Pourquoi la trentaine est le nouvel âge d’or de la mode

Dans un essai exclusif pour ELLE, l’influenceuse américaine Tinx défend le droit de porter ce qui lui plaît. Opinion en trois points.
Je suis récemment tombée sur un extrait d’Emily Ratajkowski dans une émission où elle disait que les millennials traversent une sorte de crise identitaire stylistique. « Je pense que notre génération est dans une position étrange », expliquait-elle. « On ne sait plus trop comment s’habiller. Avoir 35 ans aujourd’hui, ça ne veut plus dire la même chose. On se demande : ‘Est-ce qu’on peut encore porter un crop top ou c’est fini ?’ »

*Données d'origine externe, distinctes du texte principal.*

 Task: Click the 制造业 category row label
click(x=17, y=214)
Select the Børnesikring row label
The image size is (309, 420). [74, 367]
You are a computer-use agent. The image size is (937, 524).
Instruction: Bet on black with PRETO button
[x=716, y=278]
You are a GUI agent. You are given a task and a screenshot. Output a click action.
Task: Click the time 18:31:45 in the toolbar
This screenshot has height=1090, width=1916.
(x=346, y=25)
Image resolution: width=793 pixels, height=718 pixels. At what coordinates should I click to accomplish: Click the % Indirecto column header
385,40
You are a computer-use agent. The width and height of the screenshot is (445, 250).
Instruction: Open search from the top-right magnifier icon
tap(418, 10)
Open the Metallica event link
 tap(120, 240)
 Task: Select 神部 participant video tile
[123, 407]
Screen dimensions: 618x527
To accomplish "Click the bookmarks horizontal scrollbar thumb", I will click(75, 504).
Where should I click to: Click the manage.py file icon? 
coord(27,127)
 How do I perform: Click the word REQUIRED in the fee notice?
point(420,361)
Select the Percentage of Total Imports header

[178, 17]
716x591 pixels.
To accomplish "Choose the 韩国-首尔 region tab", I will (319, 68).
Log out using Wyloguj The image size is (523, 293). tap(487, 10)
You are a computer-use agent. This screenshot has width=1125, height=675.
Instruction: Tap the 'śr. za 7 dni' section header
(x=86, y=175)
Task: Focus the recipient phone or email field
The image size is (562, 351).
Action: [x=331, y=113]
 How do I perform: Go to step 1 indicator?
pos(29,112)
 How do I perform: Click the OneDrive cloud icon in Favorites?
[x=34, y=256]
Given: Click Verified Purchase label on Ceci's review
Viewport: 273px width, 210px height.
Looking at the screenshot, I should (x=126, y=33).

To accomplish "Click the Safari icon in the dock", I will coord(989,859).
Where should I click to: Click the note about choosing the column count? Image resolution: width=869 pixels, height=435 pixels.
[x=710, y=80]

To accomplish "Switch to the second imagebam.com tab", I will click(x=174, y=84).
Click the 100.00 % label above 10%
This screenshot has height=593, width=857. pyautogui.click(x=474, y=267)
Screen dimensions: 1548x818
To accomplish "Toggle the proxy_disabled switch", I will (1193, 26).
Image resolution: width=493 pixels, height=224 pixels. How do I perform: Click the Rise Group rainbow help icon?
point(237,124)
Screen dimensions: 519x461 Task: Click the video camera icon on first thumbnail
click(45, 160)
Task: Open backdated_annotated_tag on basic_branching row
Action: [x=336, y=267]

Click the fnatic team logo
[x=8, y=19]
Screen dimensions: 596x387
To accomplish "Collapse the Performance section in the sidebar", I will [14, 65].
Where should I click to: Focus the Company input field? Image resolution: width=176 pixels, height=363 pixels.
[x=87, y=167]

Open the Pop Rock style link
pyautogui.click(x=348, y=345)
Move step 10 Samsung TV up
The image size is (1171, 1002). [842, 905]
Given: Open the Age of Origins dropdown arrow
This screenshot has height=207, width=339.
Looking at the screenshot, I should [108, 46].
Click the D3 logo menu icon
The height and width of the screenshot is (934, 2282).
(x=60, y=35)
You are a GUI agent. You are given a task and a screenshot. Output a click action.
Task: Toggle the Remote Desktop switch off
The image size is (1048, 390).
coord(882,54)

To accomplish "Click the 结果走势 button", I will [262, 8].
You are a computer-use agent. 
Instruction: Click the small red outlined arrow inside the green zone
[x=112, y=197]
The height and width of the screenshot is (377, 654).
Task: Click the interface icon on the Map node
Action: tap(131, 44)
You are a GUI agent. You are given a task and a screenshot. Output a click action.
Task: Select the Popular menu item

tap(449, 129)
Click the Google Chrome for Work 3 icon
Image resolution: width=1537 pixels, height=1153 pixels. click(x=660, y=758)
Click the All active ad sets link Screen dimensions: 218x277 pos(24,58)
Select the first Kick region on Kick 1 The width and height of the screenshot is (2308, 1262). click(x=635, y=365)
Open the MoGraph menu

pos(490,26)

En tant que millennial fière et grande adepte du crop top, je dois dire que j’ai remarqué la même chose : beaucoup d’entre nous, enfants des années 1990, continuent de porter ce qu’elles veulent avec assurance — jeans taille basse, mini-robes, etc. C’est comme si on avait collectivement zappé l’étape où il fallait « s’habiller comme un adulte ». Pour nous, la mode reste avant tout une manière de s’exprimer. Et franchement, pourquoi notre âge devrait-il dicter ce qu’on a le droit de porter ? Cette idée semble dépassée — et franchement réductrice.
Plus canons que jamais
J’ai quelques hypothèses sur les raisons pour lesquelles on ne s’habille pas de manière plus « adulte » passées 30 ans. La principale ? On devient juste de plus en plus canons. Contrairement à la Gen Z, beaucoup d’entre nous n’ont pas atteint leur pic de confiance à l’adolescence. On a grandi avec des tutos maquillage flous sur YouTube et appris à appliquer le Dream Matte Mousse par tâtonnements (surtout des ratés, soyons honnêtes). On a cramé nos cheveux avec des lisseurs géants, sans jamais entendre parler de spray protecteur. Au gymnase, on ressemblait vraiment à des gymnasiennes. La plupart d’entre nous ont commencé à utiliser une crème contour des yeux seulement il y a quelques années. Comparées aux ados d’aujourd’hui, déjà clientes chez Sephora à 13 ans, on avait carrément l’air d’une autre espèce. Il m’arrive de faire des doubles prises dans les rues, choquée par à quel point certaines jeunes femmes sont sublimes et déjà si sophistiquées. Ce n’était tout simplement pas notre réalité.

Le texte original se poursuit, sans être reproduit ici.